It’s remarkable, when you think about it, how few serious American film dramas have dealt with the subject of American slavery. Of course we think of Roots, and there are others…but not many. Maybe slavery is so painful a subject that most filmmakers just don’t want to go there. I think also there’s shame—shame about this huge ugly stain on our history and on our country.
Now we have a new film, 12 Years a Slave, direct and graphic in the depiction of slavery to a greater degree than any other film I know of. British director Steve McQueen has apparently never minded having the same name as an iconic American actor. He’s made his own mark in his first two features with bold and uncompromising political and sexual themes—and his third feature is his best yet. He and veteran screenwriter John Ridley have taken a true story—the 1853 account by Solomon Northup, a free black man from upstate New York, of his abduction and subsequent enslavement for twelve years in Louisiana—and made it into a fine film. McQueen quite deliberately refuses to soften the reality of Northup’s story. Even with the best, most well-intentioned previous efforts on the subject, there was always a sense of distance and play-acting. Here we are confronted, as much as such a thing is possible in a film, with the horrifying truth.

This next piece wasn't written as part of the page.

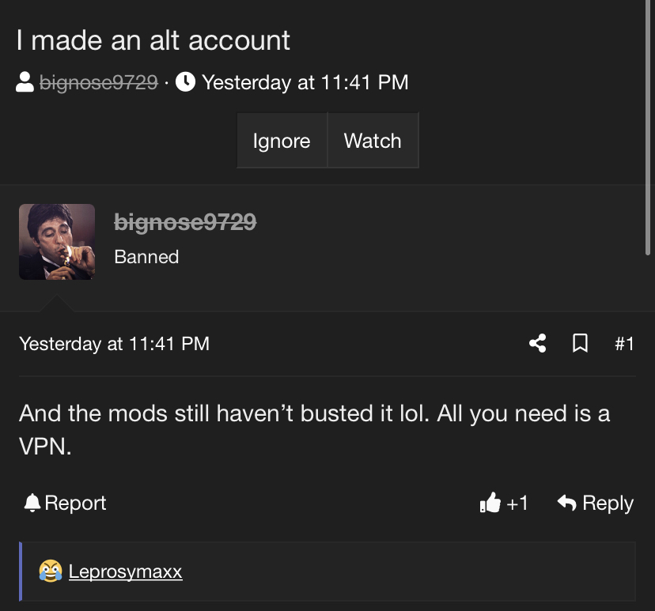Click the crying-laughing reaction emoji
Viewport: 655px width, 611px height.
click(51, 571)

Chewitel Ejiofor stars as the main character, Northup, and the range he displays is astonishing. The film starts in the middle, with Northup on a plantation, cutting sugar cane from sunrise to sunset. After this painful orientation, in which we taste the man’s weariness, loneliness, and despair, we flash back to his life in Saratoga Springs, New York, as a fairly prosperous musician with a wife and two children. Lured to WashingtonD.C. by a pair posing as showmen, he is plied with drink, and then wakes up the next morning in chains. His journey then typifies, in devastating fashion, the many aspects of a slave-based society. There are the vicious whippings and beatings, a constant throughout the film. The sale of human beings at market follows, with men and women displayed naked like animals. His first master has a kind aspect, but he’s still a slave master, and Northup falls victim to an overseer played by Paul Dano, one of those poor whites whose low rank and condition encourages his contempt for blacks, if only to be superior to somebody. Later Northup is sold to a much worse master named Epps, played by McQueen stalwart Michael Fassbender. Here we witness the full corruption and depravity of the institution, with Epps using the Bible as justification for his cruelties. The film also shows us the sexual violence and oppression in the form of Epps’ lust for the slave Patsey, wonderfully played by newcomer Lupita Nyong’o. It is no privilege to be singled out for repeated rapes by the master, while also being persecuted by the master’s jealous wife.
Ejiofor brilliantly portrays the terrible transformation, the degradation of a soul enslaved for a dozen years, in his speech, in his eyes, and in the way he walks. The film also lets us glimpse the unspeakable tragedy of an entire culture sunk in this brutal and dehumanizing system. 12 Years of a Slave is by no means an easy film to watch. It rips the curtain away from the truth many of us would rather not see. It’s a tremendous achievement, a landmark really, and I hope and trust there will be more to follow.